WHAT YOU NEED TO DO
Would you filter the listing below so that only lines with the word "click" remain?

SOURCE MATERIAL
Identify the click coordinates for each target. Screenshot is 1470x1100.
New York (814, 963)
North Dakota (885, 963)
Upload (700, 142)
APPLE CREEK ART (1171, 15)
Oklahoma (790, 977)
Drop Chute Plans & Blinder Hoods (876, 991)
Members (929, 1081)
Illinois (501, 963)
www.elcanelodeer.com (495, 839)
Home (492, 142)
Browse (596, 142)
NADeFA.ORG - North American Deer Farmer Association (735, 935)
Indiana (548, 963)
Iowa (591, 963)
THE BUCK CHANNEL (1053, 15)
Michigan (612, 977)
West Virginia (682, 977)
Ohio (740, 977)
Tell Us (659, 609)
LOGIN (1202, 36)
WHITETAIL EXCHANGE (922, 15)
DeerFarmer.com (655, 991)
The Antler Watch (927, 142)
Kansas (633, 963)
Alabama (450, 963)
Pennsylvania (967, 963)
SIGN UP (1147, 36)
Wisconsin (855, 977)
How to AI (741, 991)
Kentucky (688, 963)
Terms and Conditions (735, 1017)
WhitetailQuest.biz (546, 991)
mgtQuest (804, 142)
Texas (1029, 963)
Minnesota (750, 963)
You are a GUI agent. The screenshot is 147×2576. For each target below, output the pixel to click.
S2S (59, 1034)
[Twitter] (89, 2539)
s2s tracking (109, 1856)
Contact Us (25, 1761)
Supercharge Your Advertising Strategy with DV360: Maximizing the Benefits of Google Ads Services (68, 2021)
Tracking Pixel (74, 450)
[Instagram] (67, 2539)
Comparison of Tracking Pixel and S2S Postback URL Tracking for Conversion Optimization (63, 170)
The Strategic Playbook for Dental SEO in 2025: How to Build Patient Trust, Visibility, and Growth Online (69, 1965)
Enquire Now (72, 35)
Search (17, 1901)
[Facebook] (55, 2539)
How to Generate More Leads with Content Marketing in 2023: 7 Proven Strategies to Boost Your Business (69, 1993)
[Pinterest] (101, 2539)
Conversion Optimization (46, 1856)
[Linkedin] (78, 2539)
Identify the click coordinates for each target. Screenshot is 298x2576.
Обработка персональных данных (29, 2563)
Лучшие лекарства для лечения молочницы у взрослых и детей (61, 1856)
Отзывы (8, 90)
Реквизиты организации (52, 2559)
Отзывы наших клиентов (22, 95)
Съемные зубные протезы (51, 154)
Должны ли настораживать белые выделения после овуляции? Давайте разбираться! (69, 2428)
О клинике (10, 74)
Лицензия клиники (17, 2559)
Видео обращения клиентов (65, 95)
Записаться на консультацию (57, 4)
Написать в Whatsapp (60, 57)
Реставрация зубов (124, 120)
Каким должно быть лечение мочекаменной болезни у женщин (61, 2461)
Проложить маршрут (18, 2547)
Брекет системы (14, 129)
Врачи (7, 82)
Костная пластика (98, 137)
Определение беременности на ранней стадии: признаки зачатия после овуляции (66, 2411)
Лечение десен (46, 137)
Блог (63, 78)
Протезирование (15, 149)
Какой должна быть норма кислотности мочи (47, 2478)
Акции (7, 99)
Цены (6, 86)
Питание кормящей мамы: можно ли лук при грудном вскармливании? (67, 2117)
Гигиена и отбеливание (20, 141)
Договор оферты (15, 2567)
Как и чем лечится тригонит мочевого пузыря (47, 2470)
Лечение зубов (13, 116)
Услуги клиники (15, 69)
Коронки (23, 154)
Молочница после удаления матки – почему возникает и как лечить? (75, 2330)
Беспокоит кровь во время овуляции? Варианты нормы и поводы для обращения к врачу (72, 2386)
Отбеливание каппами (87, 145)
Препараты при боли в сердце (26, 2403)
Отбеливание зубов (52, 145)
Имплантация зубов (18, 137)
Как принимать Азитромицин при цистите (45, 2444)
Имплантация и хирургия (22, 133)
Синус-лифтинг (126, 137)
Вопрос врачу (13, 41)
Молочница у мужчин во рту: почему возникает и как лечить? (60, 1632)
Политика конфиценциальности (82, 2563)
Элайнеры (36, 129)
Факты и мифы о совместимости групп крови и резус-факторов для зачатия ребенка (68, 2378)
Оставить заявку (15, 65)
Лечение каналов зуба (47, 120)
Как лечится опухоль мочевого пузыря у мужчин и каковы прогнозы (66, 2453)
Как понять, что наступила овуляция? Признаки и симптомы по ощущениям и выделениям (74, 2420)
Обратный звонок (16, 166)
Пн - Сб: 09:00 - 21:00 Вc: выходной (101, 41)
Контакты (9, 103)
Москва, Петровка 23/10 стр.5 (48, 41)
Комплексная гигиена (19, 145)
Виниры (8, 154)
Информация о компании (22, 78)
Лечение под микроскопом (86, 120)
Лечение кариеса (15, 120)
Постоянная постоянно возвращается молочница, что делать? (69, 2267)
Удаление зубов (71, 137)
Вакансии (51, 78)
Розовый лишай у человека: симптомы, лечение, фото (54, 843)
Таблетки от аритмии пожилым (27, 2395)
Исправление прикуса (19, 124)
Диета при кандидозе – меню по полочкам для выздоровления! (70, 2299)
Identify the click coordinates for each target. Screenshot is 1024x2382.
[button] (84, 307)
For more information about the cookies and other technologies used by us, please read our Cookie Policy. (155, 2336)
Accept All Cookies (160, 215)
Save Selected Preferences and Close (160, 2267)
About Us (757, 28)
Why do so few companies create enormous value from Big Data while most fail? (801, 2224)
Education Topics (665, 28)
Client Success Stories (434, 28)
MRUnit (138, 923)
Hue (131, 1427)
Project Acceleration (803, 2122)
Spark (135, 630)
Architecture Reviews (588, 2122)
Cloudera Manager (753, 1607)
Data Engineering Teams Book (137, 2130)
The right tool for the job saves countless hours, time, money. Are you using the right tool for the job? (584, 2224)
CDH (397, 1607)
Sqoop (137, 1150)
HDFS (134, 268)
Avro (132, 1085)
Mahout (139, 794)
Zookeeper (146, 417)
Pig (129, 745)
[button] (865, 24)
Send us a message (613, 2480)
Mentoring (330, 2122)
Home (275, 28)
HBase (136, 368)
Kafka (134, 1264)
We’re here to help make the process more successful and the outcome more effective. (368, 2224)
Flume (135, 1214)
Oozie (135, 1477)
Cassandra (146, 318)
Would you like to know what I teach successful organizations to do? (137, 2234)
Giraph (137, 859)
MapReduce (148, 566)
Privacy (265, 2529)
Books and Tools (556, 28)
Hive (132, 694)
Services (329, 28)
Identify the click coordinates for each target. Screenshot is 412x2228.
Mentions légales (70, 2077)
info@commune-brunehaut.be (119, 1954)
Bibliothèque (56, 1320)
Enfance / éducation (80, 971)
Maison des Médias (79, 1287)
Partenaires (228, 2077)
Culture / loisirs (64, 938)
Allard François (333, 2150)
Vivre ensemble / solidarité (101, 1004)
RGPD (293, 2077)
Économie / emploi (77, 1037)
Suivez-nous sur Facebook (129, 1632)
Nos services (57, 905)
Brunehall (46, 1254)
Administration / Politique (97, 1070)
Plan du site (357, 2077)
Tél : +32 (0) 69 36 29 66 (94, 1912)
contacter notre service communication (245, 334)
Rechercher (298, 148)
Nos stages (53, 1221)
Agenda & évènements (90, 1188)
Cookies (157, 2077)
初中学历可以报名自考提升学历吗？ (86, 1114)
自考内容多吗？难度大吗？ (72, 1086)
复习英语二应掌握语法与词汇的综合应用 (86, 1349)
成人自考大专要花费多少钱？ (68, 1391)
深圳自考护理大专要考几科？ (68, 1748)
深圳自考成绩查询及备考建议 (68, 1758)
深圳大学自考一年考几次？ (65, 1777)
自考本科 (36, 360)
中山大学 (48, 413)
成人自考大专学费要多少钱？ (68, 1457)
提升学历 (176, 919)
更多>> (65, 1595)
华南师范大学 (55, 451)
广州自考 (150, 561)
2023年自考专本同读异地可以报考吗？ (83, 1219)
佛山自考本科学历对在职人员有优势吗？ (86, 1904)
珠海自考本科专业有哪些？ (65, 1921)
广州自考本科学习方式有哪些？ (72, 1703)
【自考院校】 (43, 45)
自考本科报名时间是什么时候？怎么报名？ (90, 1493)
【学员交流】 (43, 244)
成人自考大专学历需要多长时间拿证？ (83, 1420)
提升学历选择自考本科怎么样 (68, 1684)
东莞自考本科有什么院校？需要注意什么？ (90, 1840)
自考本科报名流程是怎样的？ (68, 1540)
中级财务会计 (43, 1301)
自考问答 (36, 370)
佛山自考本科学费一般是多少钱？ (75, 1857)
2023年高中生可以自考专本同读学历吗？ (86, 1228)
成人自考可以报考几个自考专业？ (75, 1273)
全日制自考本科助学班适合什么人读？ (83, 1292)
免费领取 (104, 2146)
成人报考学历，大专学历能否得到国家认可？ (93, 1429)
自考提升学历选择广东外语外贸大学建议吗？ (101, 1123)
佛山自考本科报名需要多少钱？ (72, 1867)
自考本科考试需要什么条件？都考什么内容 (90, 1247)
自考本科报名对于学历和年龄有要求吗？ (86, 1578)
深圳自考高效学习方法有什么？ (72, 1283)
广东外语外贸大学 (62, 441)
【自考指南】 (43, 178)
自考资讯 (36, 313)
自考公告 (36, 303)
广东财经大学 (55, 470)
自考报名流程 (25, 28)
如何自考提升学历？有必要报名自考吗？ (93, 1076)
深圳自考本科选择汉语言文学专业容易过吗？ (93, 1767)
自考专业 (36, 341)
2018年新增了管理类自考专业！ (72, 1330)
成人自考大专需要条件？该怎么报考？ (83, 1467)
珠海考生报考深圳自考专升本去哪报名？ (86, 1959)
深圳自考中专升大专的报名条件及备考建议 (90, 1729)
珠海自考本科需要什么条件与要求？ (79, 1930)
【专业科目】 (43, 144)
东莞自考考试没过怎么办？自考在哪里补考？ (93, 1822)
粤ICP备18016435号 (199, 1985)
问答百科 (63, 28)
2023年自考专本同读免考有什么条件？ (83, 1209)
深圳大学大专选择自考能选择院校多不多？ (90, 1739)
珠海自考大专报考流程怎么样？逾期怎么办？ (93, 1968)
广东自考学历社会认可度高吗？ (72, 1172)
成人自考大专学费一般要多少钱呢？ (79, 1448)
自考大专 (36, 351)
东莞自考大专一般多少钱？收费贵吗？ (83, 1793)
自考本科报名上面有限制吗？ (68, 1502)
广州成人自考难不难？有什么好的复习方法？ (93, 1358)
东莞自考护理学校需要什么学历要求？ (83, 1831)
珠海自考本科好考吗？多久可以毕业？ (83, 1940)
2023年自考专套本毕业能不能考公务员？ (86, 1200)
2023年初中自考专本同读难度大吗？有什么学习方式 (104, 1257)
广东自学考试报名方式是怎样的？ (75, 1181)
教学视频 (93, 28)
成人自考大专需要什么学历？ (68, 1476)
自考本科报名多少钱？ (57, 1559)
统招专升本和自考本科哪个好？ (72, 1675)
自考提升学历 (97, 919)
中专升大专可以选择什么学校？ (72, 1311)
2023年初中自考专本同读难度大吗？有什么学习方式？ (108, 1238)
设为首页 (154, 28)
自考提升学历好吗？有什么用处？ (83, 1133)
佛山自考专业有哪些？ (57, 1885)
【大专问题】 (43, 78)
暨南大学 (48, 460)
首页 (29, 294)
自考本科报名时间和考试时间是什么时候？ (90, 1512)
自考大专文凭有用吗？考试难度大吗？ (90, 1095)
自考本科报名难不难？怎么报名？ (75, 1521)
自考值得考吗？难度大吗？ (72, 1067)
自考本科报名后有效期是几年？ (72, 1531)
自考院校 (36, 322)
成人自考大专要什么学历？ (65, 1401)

WRITTEN RESPONSE
Identify the click coordinates for each target. Screenshot is 1470x1100.
You are a GUI agent. The screenshot is 147×2576. For each target below, output the pixel to click.
Identify the click coordinates for each target. Screenshot is 298x2576.
Identify the click coordinates for each target. Screenshot is 1024x2382.
Identify the click coordinates for each target. Screenshot is 412x2228.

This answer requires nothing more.